Campbell's claim was reiterated in a November 2014 email correspondence between the law clerk and Sharp. The exchange of emails began when Campbell asked Sharp to declare, on the record, that Rials' accusation was unfounded. It began with an email from Campbell to Sharp on Nov. 3, 2014 at 10:33 a.m.: “I would like to confirm this allegation (from Rials) was determined by the Court to be unfounded and without merit.”

Sharp replied later that day at 2:06 p.m., claiming the court never investigated Rials' complaints. Sharp told Campbell he handled Rials' complaint himself and did not consider it a “serious matter.” Contrary to Rials' complaint, Sharp told Campbell there was no misconduct alleged by Rials.

“The question of whether or not you shredded a Judgment in connection with that Cody Rials matter about two years ago never was considered by the Court; I was the only Judge who looked into an allegation against you,” Sharp wrote. “It was suggested that you had somehow kept me from considering a Judgment submitted by one party. But I knew that this was not true as I had forwarded both Judgments to you for some work. I came to the conclusion that someone had perhaps misinterpreted a 'catty' remark. I did not consider it a serious matter; no misconduct was indicated. It seemed to me that there was some personal friction between you and the complaining party. (You told me that you had no significant contact with the complaining party; in your words, you did not 'know him'.)”

After sending that email to Campbell, Sharp followed it up with a second email at 2:15 p.m., and said, “Supplementing my earlier response to your email: No, you never shredded anything.”

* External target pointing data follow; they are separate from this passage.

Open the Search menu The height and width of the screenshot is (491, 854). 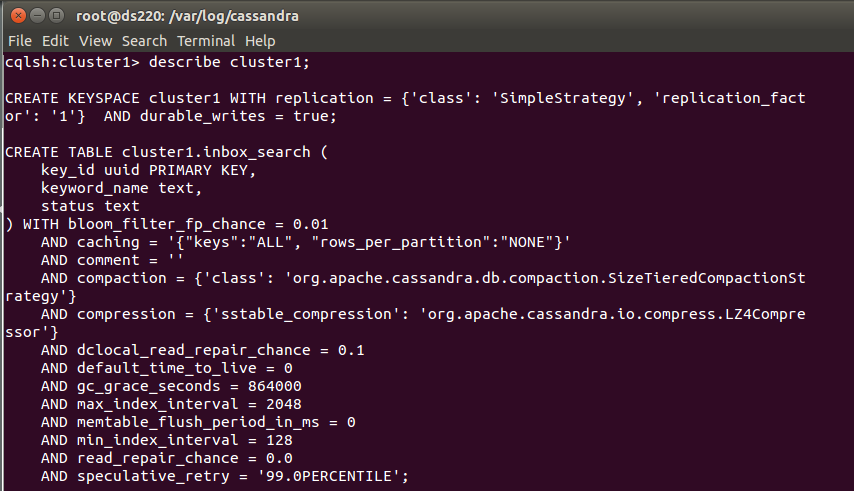144,41
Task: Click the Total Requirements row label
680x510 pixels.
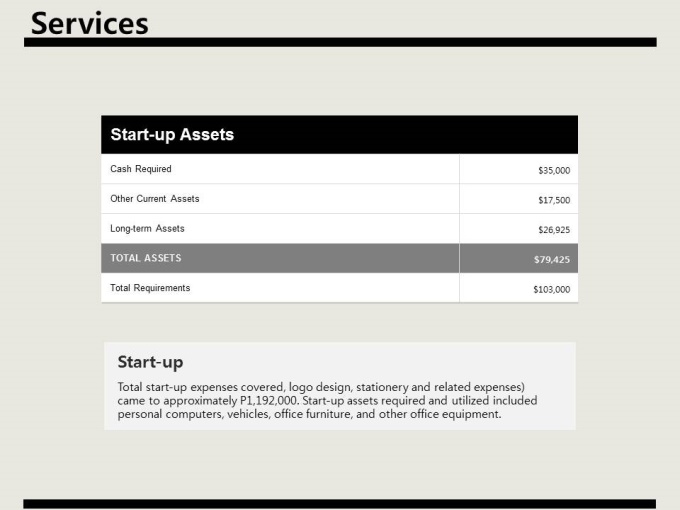Action: (x=150, y=288)
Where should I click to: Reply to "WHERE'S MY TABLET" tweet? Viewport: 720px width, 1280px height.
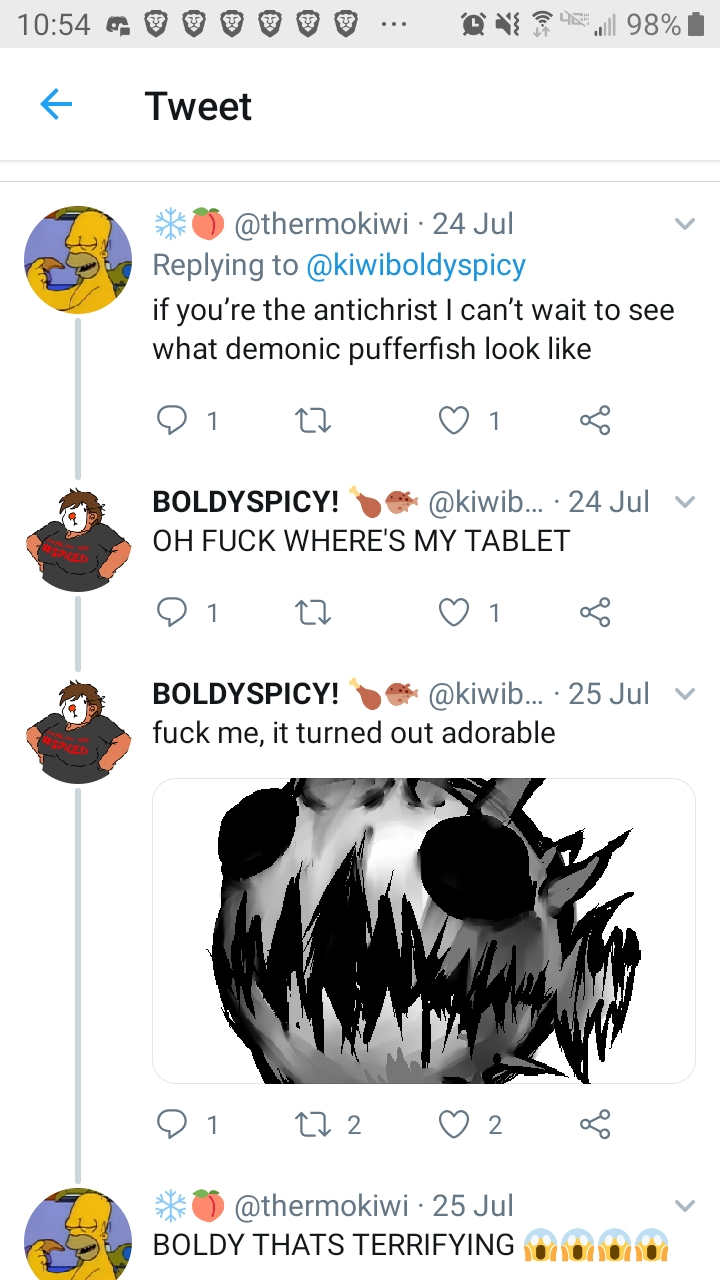[172, 612]

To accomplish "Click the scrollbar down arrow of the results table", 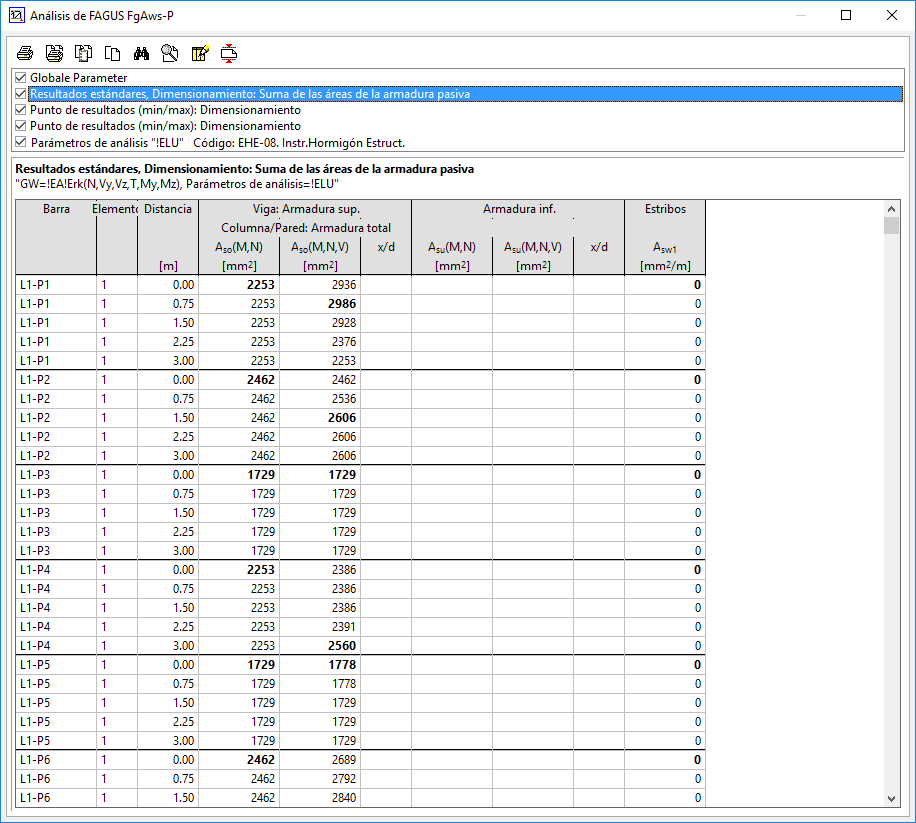I will tap(891, 797).
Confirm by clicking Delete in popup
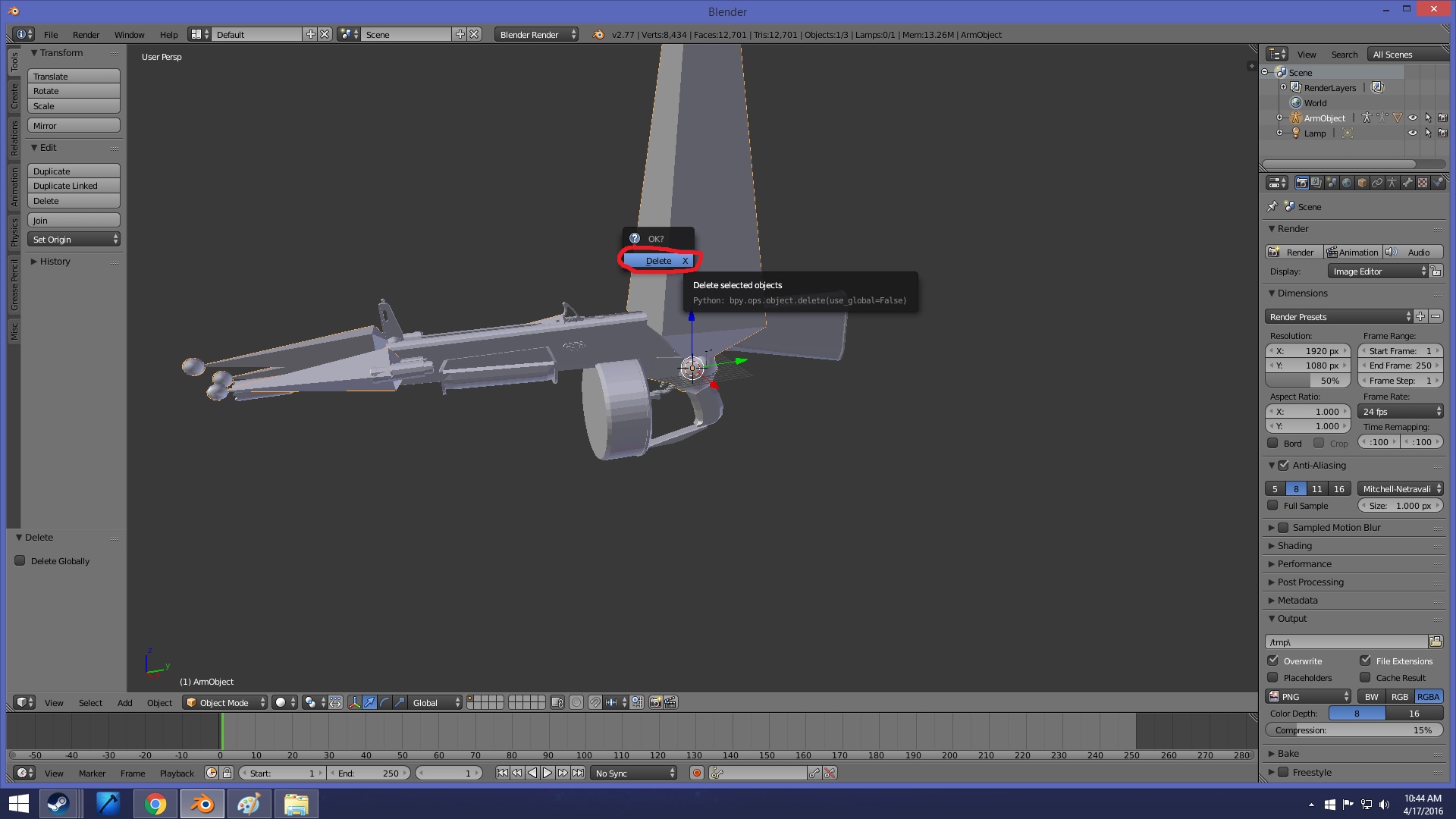This screenshot has width=1456, height=819. (657, 260)
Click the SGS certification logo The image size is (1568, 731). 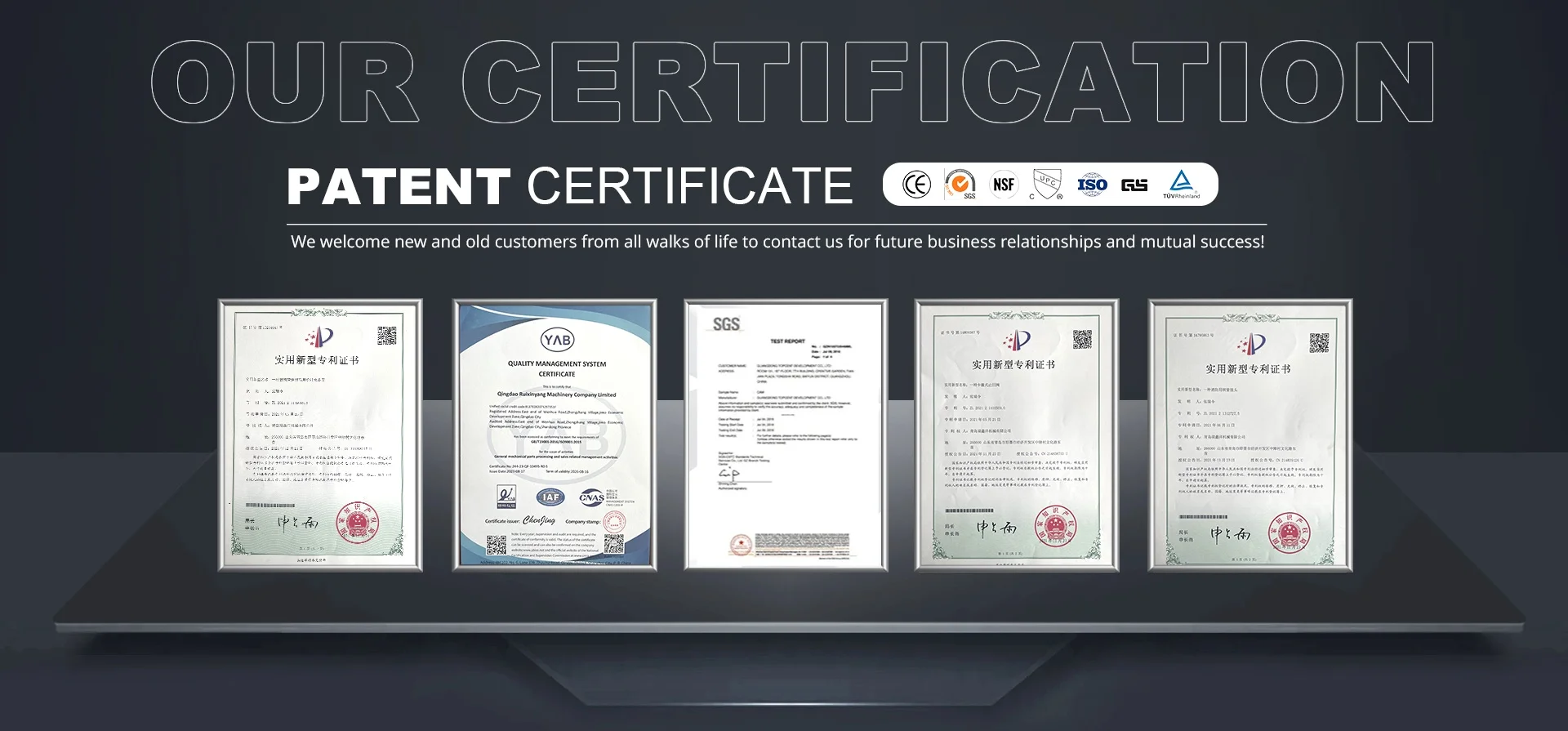point(960,185)
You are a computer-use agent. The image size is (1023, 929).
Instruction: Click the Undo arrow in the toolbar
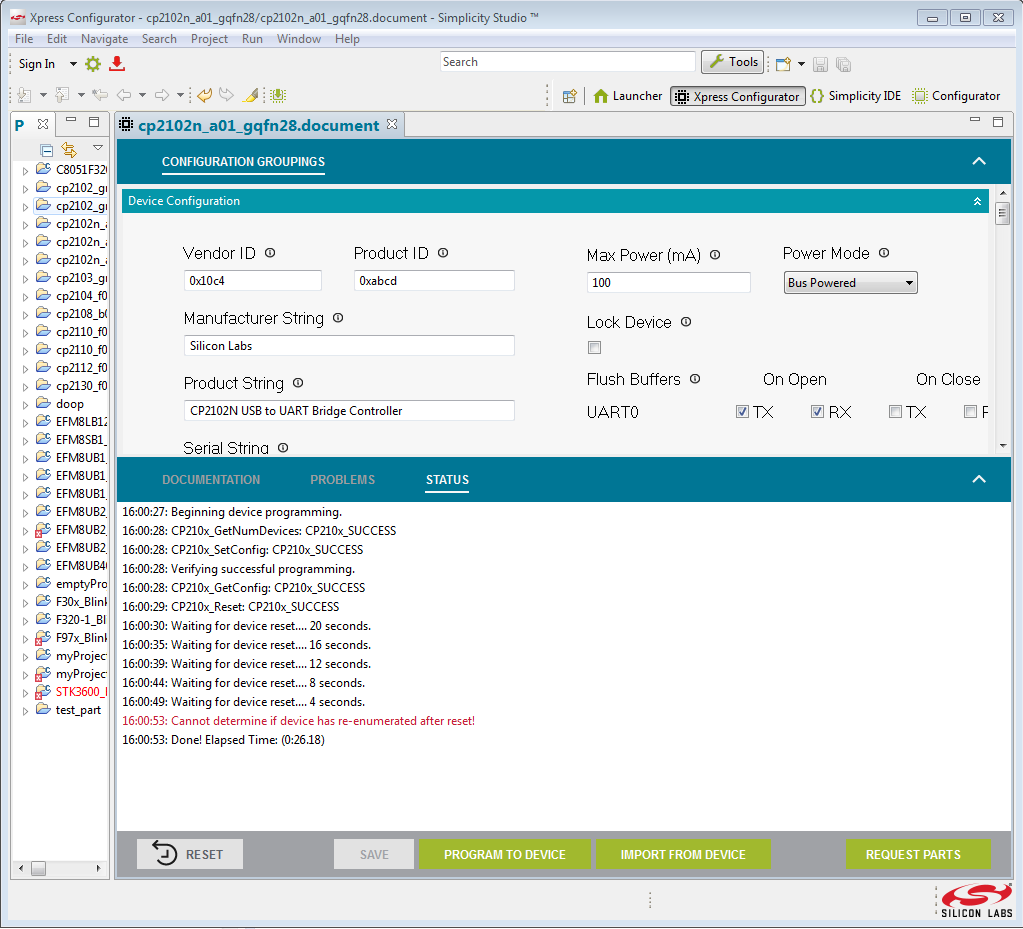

According to a Post-It Note in Campbell's personnel file, Hartt said court personnel were unaware of the incident involving Rials and Campbell when it occurred in 2012.

Campbell distributed

unsigned, undated

ruling in judges' office

“A reporter with the Ouachita Citizen learned of the investigation concerning Campbell and filed a public records request (in March 2015),” stated Huey's State Police report. “The Judge's office filed a lawsuit to prevent the Ouachita Citizen from obtaining the personnel records of Campbell. An 'ad hoc' judge ruled in favor of the Judge's Office but forgot to sign the ruling. Deputy Clerk, B.J. Graham, stamped the ruling but then noted it had not been signed. She contacted the Judge and arranged to have it signed. Campbell obtained a copy of the unsigned ruling and distributed it around the Judge's office between June 8 & 10, 2015. The actual ruling was not signed until June 11, 2015.”

The Ouachita Citizen published a news report on the unsigned, undated ruling in a July 8, 2015 report, “Questionable handling at the court,” in which Bond said Campbell had insisted on getting a copy of the judgment.

In The Ouachita Citizen's interview with Jones, the court administrator told the newspaper he saw the unsigned, undated judgment written by ad hoc Judge Anne Simon of New Iberia about “week prior to the 11th (of June),” which were earlier than the dates disclosed in Huey's State Police report. However, at the time, Jones denied that a copy of the ruling had been distributed around the judges' office as revealed in the State Police report.

“If Ms. Bond says to you that her office released a copy of the unsigned judgment, I think you can take her at her word, but nothing came to me — the court administrator — or to the chief judge who was out of town,” Jones said. “In fact, nothing came to the judges’ office. I still haven’t seen a copy of the signed judgment.”

At the time, Jones would not reveal who gave him the document though he later said he learned about the ruling through Campbell.

“I do remember who personally handed me a copy (of the unsigned ruling) but I will not say who it was,” Jones said at the time. “Frankly, it was through her (Campbell) that I was made aware the (ruling) had been filed. Apparently, she had regularly checked.”